DBLunch – Lecture by Gao Cong

Time: Friday 11th April, 13.00 pm
Place: Aalborg University, Selma Lagerløfs vej 300, room 0.2.13

Abstract:
I will give a brief introduction to some of my research in text mining, data mining, XML database and data warehouse. I will focus on research problems, but not go into the detailed algorithms. My main purpose is to get you know some of my past research topics to see if I could contribute to your research projects in some way. More
specifically, I plan to introduce the following research problems:

1. Extracting question-answer pairs from online forums (e.g. http://www.tripadvisor.com/ForumHome). The question-answer pairs extracted from the Web could be used to enrich the knowledge base of community based question-answer service, such as Yahoo! Answers (http://answers.yahoo.com/).

2. Mining Gene Expression Data. This includes two sub-problems. First, we design algorithms for mining association rules from high-dimensional data with a few samples. Second, we make use of the discovered rules to build classifiers to classify gene expression data.

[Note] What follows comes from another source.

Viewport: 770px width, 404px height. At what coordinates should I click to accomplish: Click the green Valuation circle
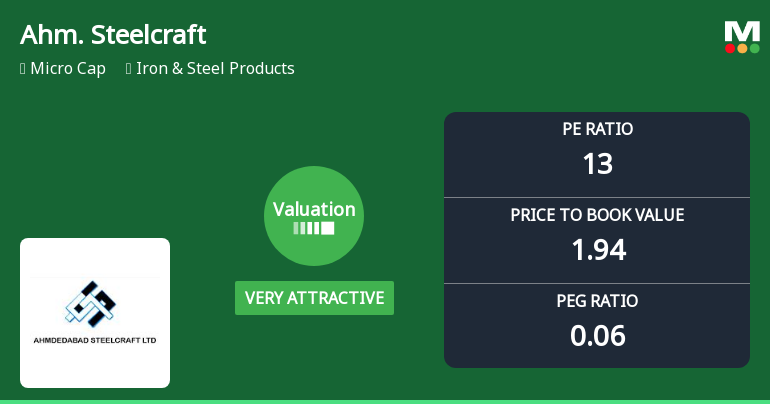(x=314, y=216)
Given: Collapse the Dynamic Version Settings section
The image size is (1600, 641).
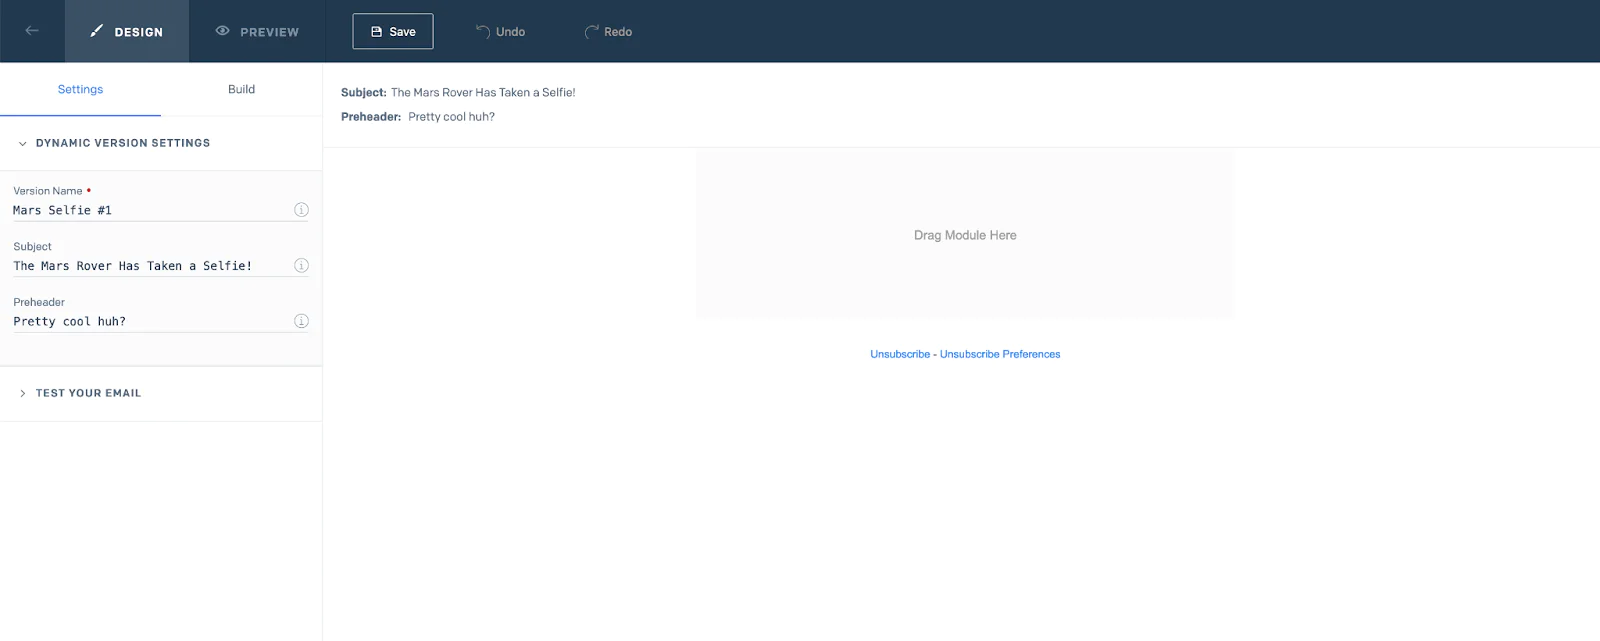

3. Querying XML with update syntax. Transform query is a kind of composite query newly proposed by W3C XQuery Update Working draft (http://www.w3.org/TR/2006/WD-xqupdate-20060127/). A transform query is defined in terms of XML update syntax. When a transform query is posed on an XML tree T, it returns another XML tree that would be produced by executing its embedded update on T, without destructive impact on T. Transform queries support a variety of applications, e.g. the enforcement of XML access control, XML message transformation, and XML hypothetical queries.

4. Partial evaluation in Distributed Query Evaluation. The problem is to evaluate XML queries over a tree that is fragmented, both horizontally and vertically over a number of sites.

5. Data cleaning. The problem is to repair inconsistencies from the data warehouse. The inconsistencies here are violations of functional dependencies and conditional functional dependencies.